**EXERCISE**
How many of the lines below hold the word "computer"? Answer only with the number.

**INFORMATION SHOWN**
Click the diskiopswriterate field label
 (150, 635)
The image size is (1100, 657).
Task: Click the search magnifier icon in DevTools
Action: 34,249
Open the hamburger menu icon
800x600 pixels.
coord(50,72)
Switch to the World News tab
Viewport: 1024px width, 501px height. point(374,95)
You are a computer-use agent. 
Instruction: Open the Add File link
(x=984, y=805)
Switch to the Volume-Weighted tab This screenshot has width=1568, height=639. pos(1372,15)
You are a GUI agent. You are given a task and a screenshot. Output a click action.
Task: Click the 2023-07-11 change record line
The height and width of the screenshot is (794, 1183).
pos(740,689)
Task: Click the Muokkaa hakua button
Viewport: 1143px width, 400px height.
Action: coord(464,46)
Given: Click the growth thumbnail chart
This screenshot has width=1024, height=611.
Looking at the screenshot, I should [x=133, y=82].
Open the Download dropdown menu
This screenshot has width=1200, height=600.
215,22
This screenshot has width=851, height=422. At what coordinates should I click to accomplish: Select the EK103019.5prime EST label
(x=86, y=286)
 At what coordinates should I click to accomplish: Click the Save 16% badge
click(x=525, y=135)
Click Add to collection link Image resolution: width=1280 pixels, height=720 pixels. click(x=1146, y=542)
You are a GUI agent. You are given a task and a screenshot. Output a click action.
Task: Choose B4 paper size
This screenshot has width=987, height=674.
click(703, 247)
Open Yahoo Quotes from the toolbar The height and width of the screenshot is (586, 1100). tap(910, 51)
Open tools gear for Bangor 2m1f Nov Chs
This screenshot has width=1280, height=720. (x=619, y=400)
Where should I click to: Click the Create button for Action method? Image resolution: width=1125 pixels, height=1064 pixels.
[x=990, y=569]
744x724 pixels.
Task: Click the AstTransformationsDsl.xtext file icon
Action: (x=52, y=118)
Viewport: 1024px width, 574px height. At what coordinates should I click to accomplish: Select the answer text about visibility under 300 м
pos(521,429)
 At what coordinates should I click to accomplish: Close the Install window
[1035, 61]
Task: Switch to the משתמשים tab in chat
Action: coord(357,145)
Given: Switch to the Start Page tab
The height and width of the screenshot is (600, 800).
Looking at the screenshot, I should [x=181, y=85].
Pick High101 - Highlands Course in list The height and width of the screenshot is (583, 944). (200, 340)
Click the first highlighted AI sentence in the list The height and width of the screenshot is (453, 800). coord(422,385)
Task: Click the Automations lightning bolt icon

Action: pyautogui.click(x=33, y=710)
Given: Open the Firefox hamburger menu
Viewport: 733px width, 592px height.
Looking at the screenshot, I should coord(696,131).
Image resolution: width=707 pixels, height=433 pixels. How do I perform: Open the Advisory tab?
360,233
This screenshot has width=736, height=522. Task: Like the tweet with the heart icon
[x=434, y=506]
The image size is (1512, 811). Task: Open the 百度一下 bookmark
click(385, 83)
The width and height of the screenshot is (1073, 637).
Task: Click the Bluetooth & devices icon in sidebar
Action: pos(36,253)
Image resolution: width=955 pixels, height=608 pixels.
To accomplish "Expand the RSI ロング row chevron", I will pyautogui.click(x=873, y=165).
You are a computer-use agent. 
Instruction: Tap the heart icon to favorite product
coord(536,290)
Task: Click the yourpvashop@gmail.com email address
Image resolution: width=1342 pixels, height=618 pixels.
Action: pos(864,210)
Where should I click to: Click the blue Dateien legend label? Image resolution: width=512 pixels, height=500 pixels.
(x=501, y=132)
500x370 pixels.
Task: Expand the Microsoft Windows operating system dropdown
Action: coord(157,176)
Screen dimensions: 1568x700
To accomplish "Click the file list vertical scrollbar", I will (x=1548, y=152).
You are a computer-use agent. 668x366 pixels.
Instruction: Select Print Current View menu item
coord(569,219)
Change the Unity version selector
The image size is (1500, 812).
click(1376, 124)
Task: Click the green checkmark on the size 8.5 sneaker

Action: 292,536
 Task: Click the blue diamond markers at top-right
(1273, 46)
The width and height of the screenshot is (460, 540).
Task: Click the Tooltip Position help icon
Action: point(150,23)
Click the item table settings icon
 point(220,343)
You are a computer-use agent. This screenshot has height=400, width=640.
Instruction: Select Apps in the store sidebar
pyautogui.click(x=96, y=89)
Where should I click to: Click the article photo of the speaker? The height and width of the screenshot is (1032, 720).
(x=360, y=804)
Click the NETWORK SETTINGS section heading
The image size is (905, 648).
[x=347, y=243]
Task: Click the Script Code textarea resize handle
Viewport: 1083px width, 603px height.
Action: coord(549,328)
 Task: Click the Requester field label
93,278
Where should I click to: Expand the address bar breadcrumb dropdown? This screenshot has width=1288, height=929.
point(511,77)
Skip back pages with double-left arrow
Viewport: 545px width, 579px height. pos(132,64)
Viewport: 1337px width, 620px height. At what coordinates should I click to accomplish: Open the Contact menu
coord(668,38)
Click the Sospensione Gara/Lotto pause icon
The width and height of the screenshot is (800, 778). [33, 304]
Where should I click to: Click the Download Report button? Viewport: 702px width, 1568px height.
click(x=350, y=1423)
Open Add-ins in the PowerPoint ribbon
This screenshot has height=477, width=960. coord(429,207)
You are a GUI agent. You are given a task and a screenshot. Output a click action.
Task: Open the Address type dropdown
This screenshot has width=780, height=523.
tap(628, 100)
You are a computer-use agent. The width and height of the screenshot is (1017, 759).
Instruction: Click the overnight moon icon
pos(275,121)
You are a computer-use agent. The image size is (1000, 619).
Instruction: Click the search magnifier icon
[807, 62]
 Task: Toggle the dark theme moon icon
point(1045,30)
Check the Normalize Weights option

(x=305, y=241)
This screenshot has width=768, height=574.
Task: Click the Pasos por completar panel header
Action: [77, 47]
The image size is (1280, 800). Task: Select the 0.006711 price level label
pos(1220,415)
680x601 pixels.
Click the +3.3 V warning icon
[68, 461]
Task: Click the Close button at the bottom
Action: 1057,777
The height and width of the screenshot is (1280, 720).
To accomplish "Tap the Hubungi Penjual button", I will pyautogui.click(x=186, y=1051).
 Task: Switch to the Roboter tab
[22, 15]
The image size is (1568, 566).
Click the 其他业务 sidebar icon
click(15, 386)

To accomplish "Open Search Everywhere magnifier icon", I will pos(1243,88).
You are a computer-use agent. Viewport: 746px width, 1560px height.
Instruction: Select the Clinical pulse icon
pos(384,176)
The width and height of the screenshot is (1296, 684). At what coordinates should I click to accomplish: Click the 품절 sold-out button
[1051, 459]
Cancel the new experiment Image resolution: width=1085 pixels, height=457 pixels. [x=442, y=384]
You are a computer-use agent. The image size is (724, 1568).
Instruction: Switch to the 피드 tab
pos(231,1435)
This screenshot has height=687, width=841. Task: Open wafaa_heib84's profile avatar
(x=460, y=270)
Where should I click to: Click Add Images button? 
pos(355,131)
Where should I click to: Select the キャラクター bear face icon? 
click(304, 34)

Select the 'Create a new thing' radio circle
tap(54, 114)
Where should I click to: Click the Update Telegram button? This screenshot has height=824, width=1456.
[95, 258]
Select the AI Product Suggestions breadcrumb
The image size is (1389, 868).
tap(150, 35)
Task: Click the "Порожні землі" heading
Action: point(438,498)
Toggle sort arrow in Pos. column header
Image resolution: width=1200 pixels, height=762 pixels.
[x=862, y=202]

**WRITTEN SOLUTION**
8